The task: From the material below, return every line that includes "computer".

Records to process:
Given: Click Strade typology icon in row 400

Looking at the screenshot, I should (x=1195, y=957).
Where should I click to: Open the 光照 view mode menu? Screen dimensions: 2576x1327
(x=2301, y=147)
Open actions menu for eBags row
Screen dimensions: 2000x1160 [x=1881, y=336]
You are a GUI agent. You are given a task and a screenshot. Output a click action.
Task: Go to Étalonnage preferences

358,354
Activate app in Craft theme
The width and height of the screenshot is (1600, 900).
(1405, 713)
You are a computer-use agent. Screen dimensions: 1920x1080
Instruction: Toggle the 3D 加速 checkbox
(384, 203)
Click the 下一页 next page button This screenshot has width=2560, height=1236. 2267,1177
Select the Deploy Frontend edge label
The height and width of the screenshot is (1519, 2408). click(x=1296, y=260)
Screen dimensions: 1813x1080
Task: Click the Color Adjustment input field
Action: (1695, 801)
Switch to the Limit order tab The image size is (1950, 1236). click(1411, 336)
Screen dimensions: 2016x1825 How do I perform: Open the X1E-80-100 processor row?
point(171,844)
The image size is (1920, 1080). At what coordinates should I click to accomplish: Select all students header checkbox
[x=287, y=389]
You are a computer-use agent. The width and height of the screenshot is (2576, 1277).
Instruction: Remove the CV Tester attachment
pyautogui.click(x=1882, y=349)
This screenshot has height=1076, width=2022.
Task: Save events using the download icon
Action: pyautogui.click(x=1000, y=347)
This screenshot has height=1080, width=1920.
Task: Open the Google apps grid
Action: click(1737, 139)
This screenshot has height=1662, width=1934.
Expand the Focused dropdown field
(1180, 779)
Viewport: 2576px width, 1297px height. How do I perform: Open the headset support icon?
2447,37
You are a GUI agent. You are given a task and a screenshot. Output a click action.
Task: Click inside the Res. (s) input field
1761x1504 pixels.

Output for this task:
You are a computer-use agent. Screen dimensions: 1920x1080
You are a computer-use agent. The width and height of the screenshot is (2576, 1277).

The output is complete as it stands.